• [Task to carry out] Each line from the one containing "At what coordinates should I click to accomplish: Click" through the last line of the data below should be printed exactly, please, with any pictures omitted.

• [Data for the task]
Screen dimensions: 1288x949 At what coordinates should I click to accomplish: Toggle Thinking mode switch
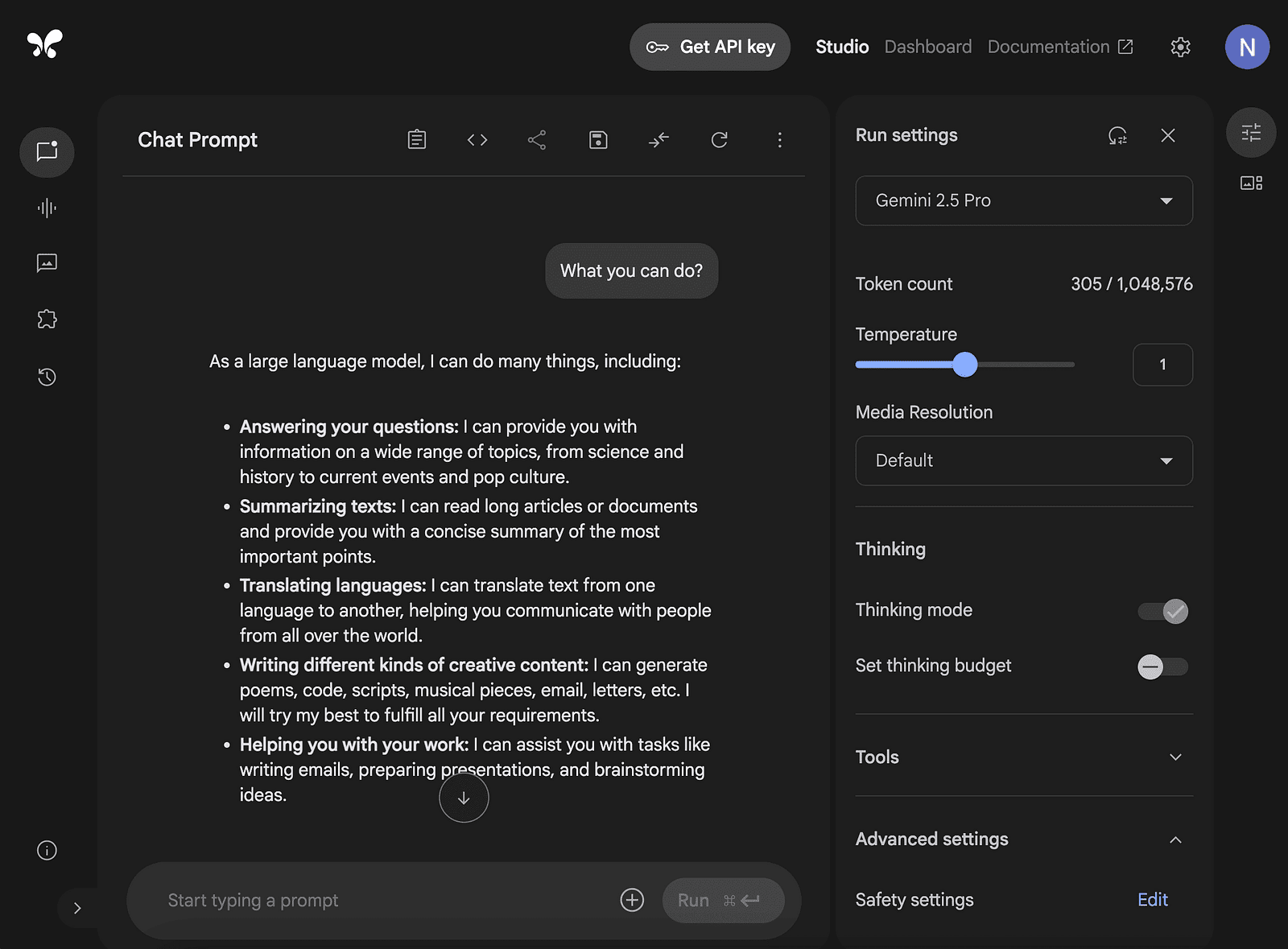click(x=1163, y=612)
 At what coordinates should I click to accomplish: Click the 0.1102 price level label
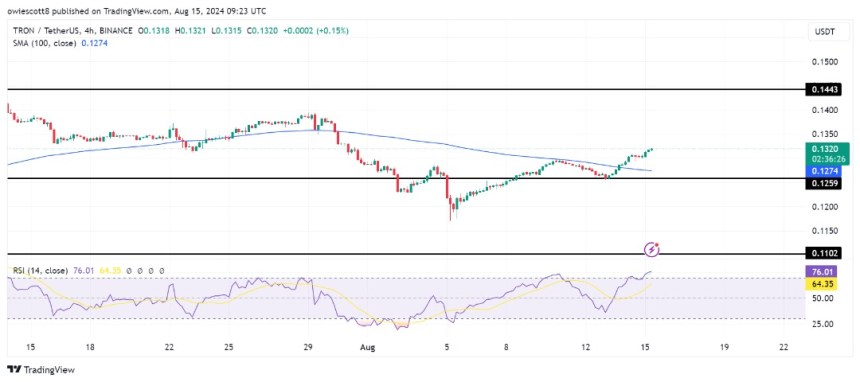pos(822,254)
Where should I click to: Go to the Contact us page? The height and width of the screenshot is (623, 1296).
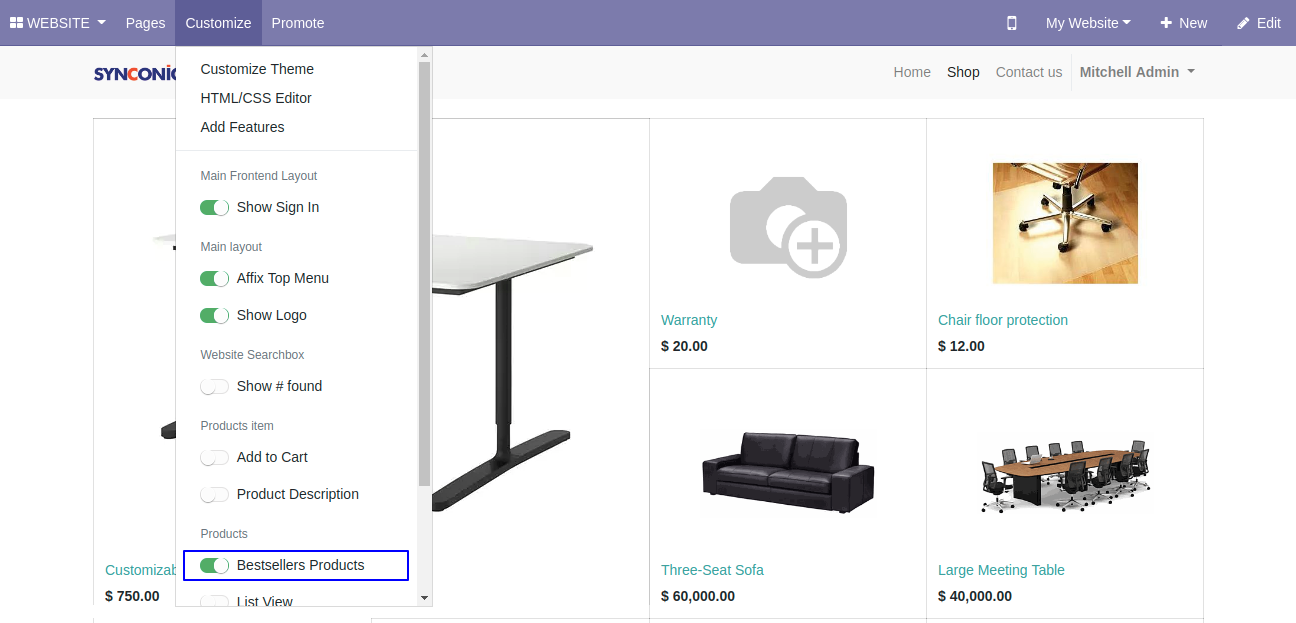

• [Response area]
 At what coordinates should I click to accomplish: Click the 0.1102 price level label
pos(822,254)
Where should I click to: Go to the Contact us page? The height and width of the screenshot is (623, 1296).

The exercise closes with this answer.